GOLEM ciągnie się ok. 10 km. Po drodze mamy hotele, apartamentowce oraz zwykłe bloki, gdzie mieszkają Albańczycy. Po lewej stronie od autostrady ciągnie się cała dzielnica wypoczynkowa z piaszczystymi, szerokimi plażami oraz infrastrukturą wypoczynkową.
W Golem, a konkretnie Mali i robit, również znajduje się nasze pierwsze stacjonarne biuro MOJA ALBANIA, gdzie możecie mnie odwiedzić. 🙂 Mieści się w okolicy takich hoteli jak: FAFA Premium, FafaMEL Holiday, Klajdi, Onufri, California, Grint, Kolaveri.
Rozwiewam jednak wszelkie wątpliwości czy w GOLEM jest coś oprócz hoteli. Owszem: sklepy, sklepiki, bary, kawiarnie, fast foody i restaurację na każdą kieszeń. 😊Podobnie w Mali i robit czy Qerret znajdziemy infrastrukture turystyczną.



Trasa Durres – Golem
Durres dzieli się na kilka części, a najważniejszy dla turystów jest PORT (ogólnie rzecz ujmując ścisłe centrum) i, kierując się na południe, rejon PLAZHI (czyli plaża), a następnie GOLEM. PLAZHI zaczyna się mniej więcej przy moście Dajlani (URA I DAJLANIT) i kończy zaraz za miejscem nazwanym PLEPA (więcej o nim w ostatnim rozdziale, gdzie dokładnie opisuję znajdujący się tam dworzec autobusowy).
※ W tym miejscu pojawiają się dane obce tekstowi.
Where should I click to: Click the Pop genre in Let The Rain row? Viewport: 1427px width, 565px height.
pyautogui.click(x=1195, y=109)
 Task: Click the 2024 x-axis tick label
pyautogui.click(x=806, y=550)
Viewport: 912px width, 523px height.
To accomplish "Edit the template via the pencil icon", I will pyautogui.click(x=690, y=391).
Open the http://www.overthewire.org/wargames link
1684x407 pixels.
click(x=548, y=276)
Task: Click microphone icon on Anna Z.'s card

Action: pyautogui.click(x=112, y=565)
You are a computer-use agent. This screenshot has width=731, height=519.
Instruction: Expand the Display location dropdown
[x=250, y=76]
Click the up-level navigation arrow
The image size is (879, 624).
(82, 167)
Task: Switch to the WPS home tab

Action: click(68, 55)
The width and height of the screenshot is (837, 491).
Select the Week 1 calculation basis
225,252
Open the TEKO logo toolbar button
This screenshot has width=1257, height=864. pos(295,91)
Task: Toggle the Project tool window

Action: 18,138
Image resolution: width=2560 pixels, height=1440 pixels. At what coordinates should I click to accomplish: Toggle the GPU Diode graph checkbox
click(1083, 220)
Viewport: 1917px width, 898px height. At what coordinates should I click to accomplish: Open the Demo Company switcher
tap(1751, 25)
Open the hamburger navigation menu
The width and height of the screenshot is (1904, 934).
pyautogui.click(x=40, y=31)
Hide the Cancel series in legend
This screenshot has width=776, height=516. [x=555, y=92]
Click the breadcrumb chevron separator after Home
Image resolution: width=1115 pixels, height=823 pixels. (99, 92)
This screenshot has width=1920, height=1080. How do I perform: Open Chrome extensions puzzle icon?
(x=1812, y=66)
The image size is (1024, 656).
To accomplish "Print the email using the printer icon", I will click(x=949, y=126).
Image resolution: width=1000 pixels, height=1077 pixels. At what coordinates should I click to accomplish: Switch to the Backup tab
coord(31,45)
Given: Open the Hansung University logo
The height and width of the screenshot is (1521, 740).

W ubiegłym roku (2022) otwarliśmy na Plazhi nasze drugie biuro, które znajduje się w budynku „Kopleksi Eli”. Według tradycji, Golem tak naprawdę zaczyna się trochę poniżej, czyli przy SHKEMBI I KAVAJES (Skała Kavaje), którą mijamy po lewej stronie oddalając się od centrum Durres.
Durres a Golem
Durres to miasto, które im bliżej centrum, tym bardziej jest chaotyczne i zatłoczone. Taki już urok wielkich miast – zwłaszcza, jeśli takowe jest największym portem w kraju. Dlatego hotele i wypoczynek to jednak przede wszystkim GOLEM lub też wcześniej wspomniana dzielnica PLAZHI.
Jednak GOLEM to nie koniec, bo dalej mamy Mali i Robit oraz Qerret. Mijając miejscowość Kavaje – plażę Spille i znaną plażę Generała (Plazhi i Gjeneralit). Bardzo popularna jest też laguna Divjake.
Na północ od Durres mamy m.in. plażę miejską Currila, następnie Kallmi, Portez oraz plażę św. Piotra (Shen Pjetri), która pojawiła się w ofertach touroperatorów. Hotele Melia czy Movenpick są oddalone ok 45 minut od Durres i tak naprawdę prawie ten sam dystans dzieli je od Tirany. Latem rozwija się tam oczywiście infrastruktura turystyczna.
Bardzo znanym miejscem na wypady jest również przylądek Rodon (Kepi i Rodonit).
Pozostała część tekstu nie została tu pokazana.